**GIVEN REQUEST:**
Count the lines in the entries below that contain the string "screenshot". Reply with the number alone.

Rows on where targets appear
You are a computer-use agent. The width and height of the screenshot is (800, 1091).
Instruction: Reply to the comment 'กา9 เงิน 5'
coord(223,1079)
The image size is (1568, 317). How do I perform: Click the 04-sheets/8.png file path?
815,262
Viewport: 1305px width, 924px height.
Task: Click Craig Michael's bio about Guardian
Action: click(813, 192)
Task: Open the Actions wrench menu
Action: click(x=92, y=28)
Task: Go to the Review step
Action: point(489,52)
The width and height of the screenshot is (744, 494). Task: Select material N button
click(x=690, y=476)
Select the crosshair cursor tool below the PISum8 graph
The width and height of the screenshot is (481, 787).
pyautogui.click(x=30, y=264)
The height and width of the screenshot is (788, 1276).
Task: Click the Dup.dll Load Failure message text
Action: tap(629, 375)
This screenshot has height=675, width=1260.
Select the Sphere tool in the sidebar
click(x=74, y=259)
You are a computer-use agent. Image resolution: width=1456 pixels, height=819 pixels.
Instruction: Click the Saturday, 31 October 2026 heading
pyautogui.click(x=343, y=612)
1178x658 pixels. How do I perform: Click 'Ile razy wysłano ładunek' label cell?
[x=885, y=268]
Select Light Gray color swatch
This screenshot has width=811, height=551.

**CORRECT RESULT:**
6